If it can be proved that Ketan Parekh and his associates obtained fake pay orders from banks, or if it can be proved that they engaged in illegal badla transactions, then these are unarguably criminal activities, and they should face the full penalty of the law for this. However, to make a case against them on the grounds of market manipulation is extremely hard.

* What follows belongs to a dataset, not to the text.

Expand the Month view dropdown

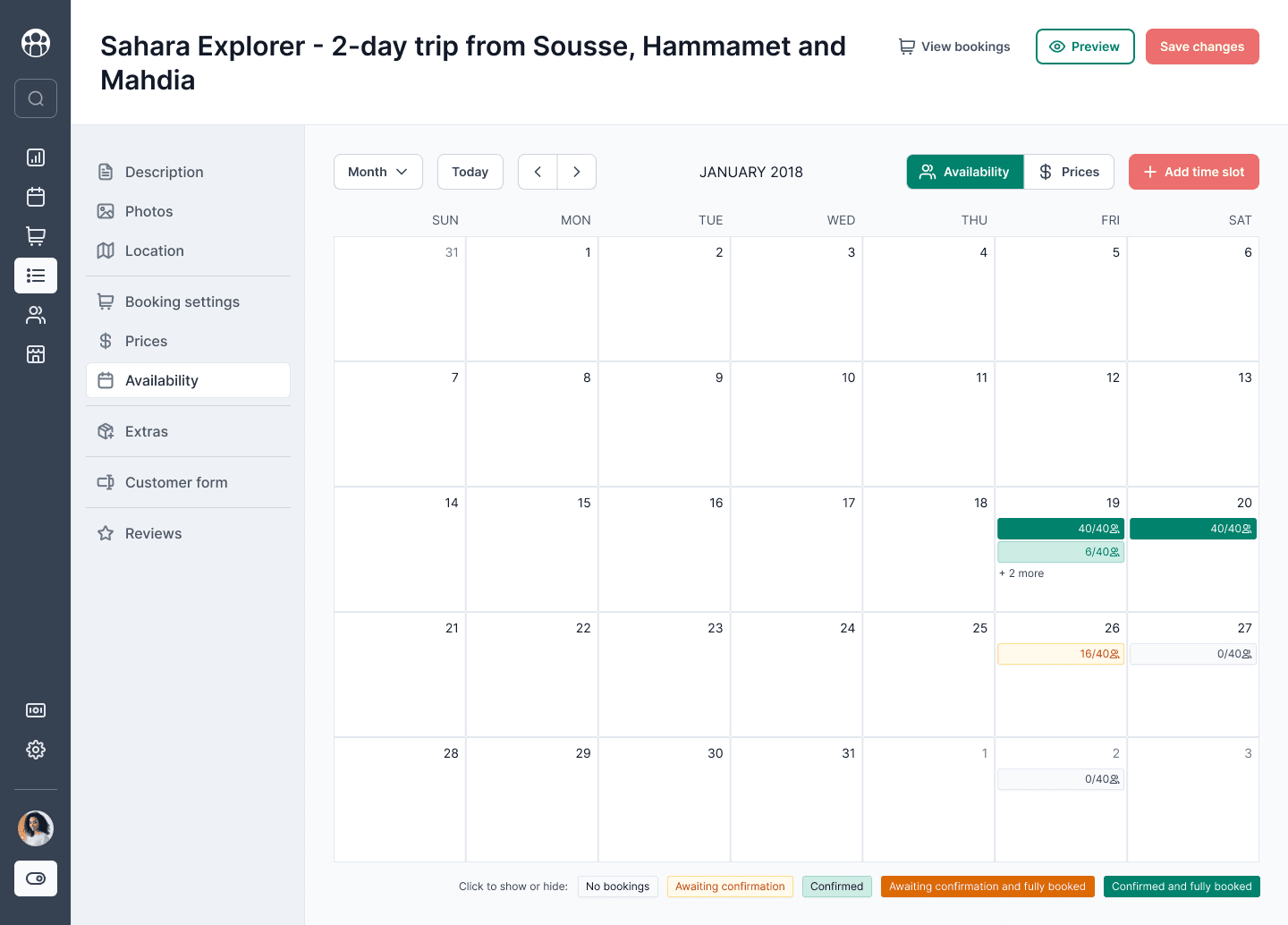(x=378, y=172)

In judging when a manipulative cartel dominated price formation of a stock, SEBI has tried to use the net outstanding position at the end of the day as the benchmark against which positions of accused cartel members are compared. This is incorrect. Intra-day, the impact of an order upon the price should be judged in terms of market impact cost. When a market order for 10,000 shares is thrown at Global Telesystems, it is possible to use NSE's monthly CDs to compute the magnitude of the price impact, and it is possible to make a case that the market order for 10,000 shares caused a price movement of (say) 0.5%. The end-of-day outstanding position is an incorrect foundation for making a case about market manipulation. This measure ignores the enormous trading activity which takes place intra-day, and it ignores market liquidity. If this measure were consistently applied, most mutual funds would be found guilty of manipulation of most stocks in the country.
Prevention versus cure. Enforcement against manipulation is extremely difficult, and it requires honest, competent enforcement staff. In India, our capacity to produce honest, competent investigations is extremely limited. Hence, it makes more sense for us to push on the frontiers of prevention rather than cure.

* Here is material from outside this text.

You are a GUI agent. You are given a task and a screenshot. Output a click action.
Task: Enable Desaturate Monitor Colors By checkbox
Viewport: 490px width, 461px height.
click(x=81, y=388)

- The old BSE floor was a hot-bed of corrupt practices. We could have, in principle, stationed a hundred policemen on the floor to make things better. Instead, it made more sense to switch over to an anonymous, electronic exchange, where such policing is not required.
- RBI's philosophy of favouring non-transparent markets is a recipe for enforcement difficulties. RBI's "negotiated dealing system" (NDS) is a mistake in market design, insofar as it lacks anonymity, and makes it possible for cartel members to coordinate trading strategies. Non-anonymous markets makes it possible for cartel members to observe each other and ensure that cartel members behave in line with pre-arranged conspiracies. Markets should always be anonymous, so that cartel members do not know who they are dealing with, and constantly worry about being stabbed in the back by their fellow cartel members. When X and Y agree to artificially buy on the market tomorrow, X should worry (thanks to anonymous trading) that it is actually Y who is selling to him.
- Rolling settlement makes many classic manipulative episodes infeasible. All trades of Monday are finally and irrevocably settled on the coming Monday, so the build-up of leveraged long and short positions jostling against each other in a strategic game simply does not take place. It is not an accident that our brief experience with the stock market without badla (from December 1993 until February 1995) was a calm period without market disruptions. The elimination of badla, and the move to rolling settlement, are important preventive measures.
- All efforts on improving disclosure impede market manipulation.
In summary, it is perhaps innate in human nature to try to personalise events. However, the equity market is a great achievement of institution building in India. It reflects the views of lakhs of economics agents spread across the country. Each participant only looks at prices and quantities, and does not know who he is dealing with. A lot of what happens on the equity market goes beyond what any small group can engineer. We should take "innocent until proven guilty" seriously, and only accept logically sound explanations.